Desde o início da International Catholic Legislators Network em 2010, acompanhastes, apoiastes e promovestes o trabalho da Santa Sé como testemunhas do Evangelho ao serviço dos vossos países e da comunidade internacional como um todo. Estou grato pelo vosso amor à Igreja e pela colaboração com a sua missão.

O nosso encontro de hoje tem lugar num momento muito difícil. A pandemia de Covid-19 agride com mais força. Fizemos certamente progressos significativos na criação e distribuição de vacinas eficazes, mas há ainda muito trabalho a ser feito. Já se registaram mais de duzentos milhões de casos confirmados e quatro milhões de mortos devido a esta terrível chaga, que também causou tanta ruína económica e social.

Portanto, o vosso papel de parlamentares é importante como nunca. Prepostos para servir o bem comum, agora sois chamados a colaborar, através da vossa ação política, na renovação global das vossas comunidades e da sociedade inteira. Não apenas para derrotar o vírus, nem sequer para regressar ao status quo pré-pandémico, não, seria uma derrota, mas para abordar as causas profundas que a crise revelou e ampliou: pobreza, desigualdade social, desemprego generalizado e falta de acesso à educação. Irmãos e irmãs, de uma crise não saímos iguais: sairemos melhores ou piores. De uma crise não saímos sozinhos: sairemos juntos ou não poderemos sair dela.

Numa época de perturbação e polarização política, os parlamentares e os políticos em geral nem sempre são tidos em grande estima. Isto não é novidade. No entanto, que vocação maior do que servir o bem comum e dar prioridade ao bem-estar de todos antes do benefício pessoal? Este deve ser sempre o vosso objetivo, porque a boa política é indispensável para a fraternidade universal e a paz social (cf. Encíclica Fratelli tutti, 176).

Na nossa época, em particular, um dos maiores desafios neste horizonte é a administração da tecnologia para o bem comum. As maravilhas da ciência e da tecnologia modernas aumentaram a nossa qualidade de vida. «É justo que nos alegremos com estes progressos e nos entusiasmemos à vista das amplas possibilidades que nos abrem estas novidades incessantes, porque a ciência e a tecnologia são um produto estupendo da criatividade humana que Deus nos deu» (Enc. Laudato si’, 102). Contudo, deixadas à própria sorte e às forças do mercado, sem uma orientação apropriada das assembleias legislativas e outras autoridades públicas guiadas por um sentido de responsabilidade social, estas inovações podem ameaçar a dignidade do ser humano.

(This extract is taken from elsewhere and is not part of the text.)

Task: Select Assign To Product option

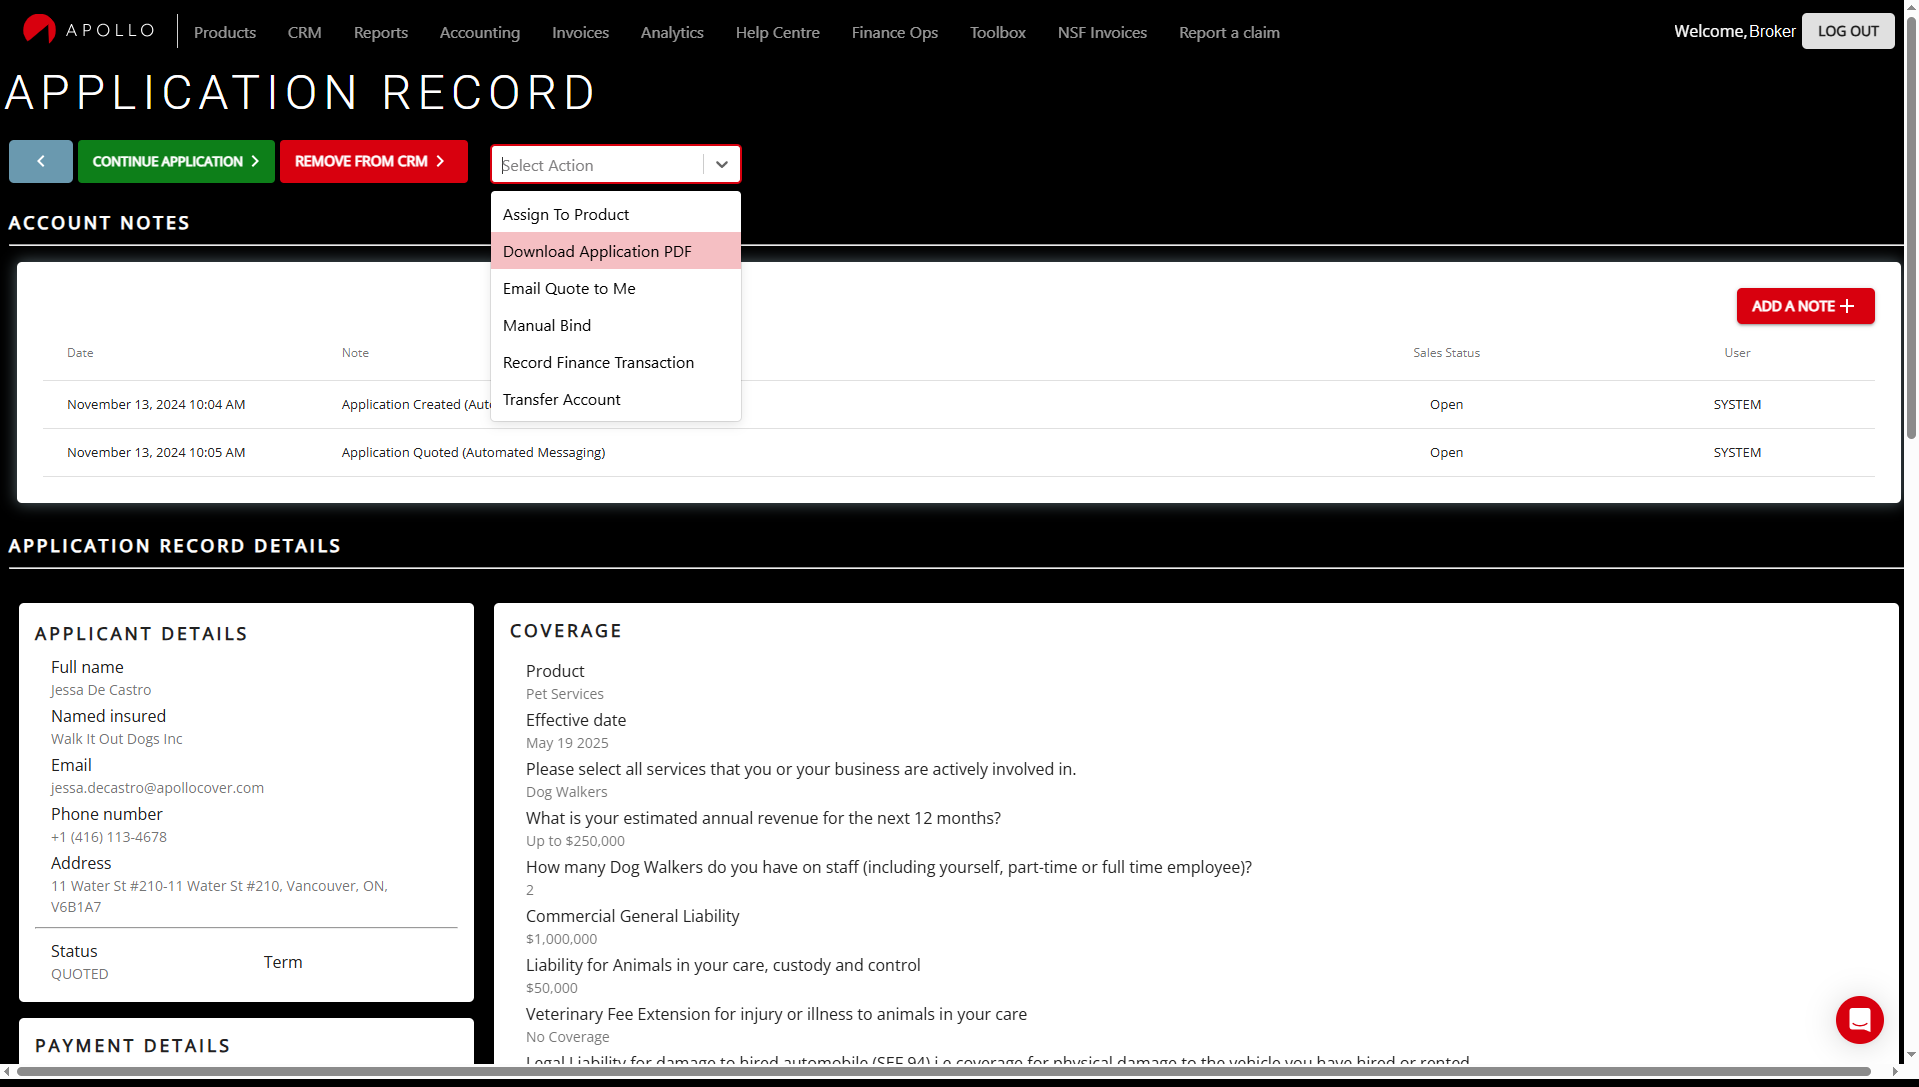Action: [566, 215]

Não se trata de impedir o progresso tecnológico. Todavia, os instrumentos da política e da regulamentação permitem que os parlamentares protejam a dignidade humana quando está ameaçada. Penso, por exemplo, no flagelo da pornografia infantil, na exploração de dados pessoais, nos ataques a infraestruturas sensíveis como hospitais, e em falsidades difundidas através das redes sociais e assim por diante. Uma legislação cuidadosa pode e deve orientar a evolução e aplicação da tecnologia para o bem comum. Por conseguinte, irmãos e irmãs, encorajo-vos calorosamente a assumir a tarefa de uma reflexão moral séria e profunda sobre os riscos e oportunidades inerentes ao progresso científico e tecnológico, para que a legislação e as normas internacionais que as regulam possam concentrar-se na promoção do desenvolvimento humano integral e da paz, em vez do progresso por si só.

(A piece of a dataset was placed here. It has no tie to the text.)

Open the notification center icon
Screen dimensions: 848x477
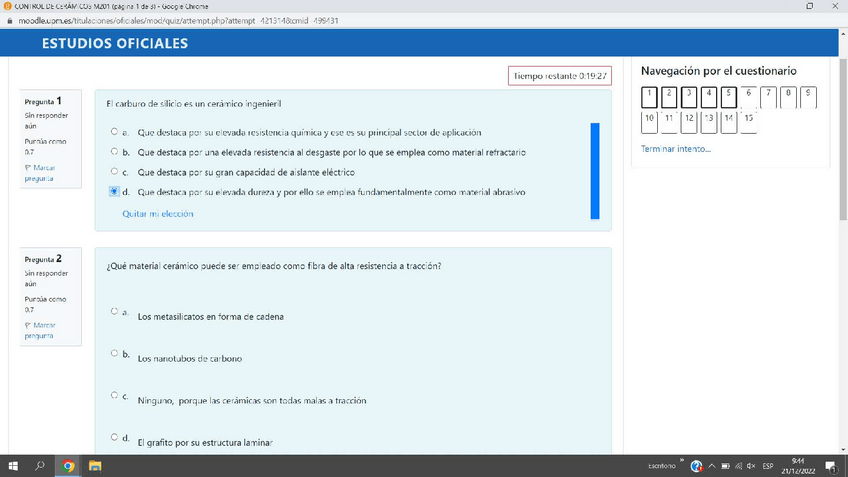pyautogui.click(x=830, y=466)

Os parlamentares refletem naturalmente os pontos fortes e fracos de quantos representam, cada um com especificidades a pôr ao serviço do bem de todos. O empenho dos cidadãos, nos vários âmbitos de participação social, civil e política, é imprescindível. Somos todos chamados a promover o espírito de solidariedade, a começar pelas necessidades dos mais fracos e desfavorecidos. No entanto, a fim de curar o mundo, dolorosamente provado pela pandemia, e para construir um futuro mais inclusivo e sustentável no qual a tecnologia sirva as necessidades humanas e não nos isole uns dos outros, precisamos não só de cidadãos responsáveis, mas também de líderes preparados e animados pelo princípio do bem comum.

Caros amigos, que o Senhor vos conceda ser fermento de regeneração da mente, do coração e do espírito, testemunhas do amor político pelos mais vulneráveis, para que, servindo-os, O possais servir em tudo o que fizerdes.

Abençoo a vós, as vossas famílias e o vosso trabalho. E também vós, peço-vos por favor, rezai por mim. Obrigado.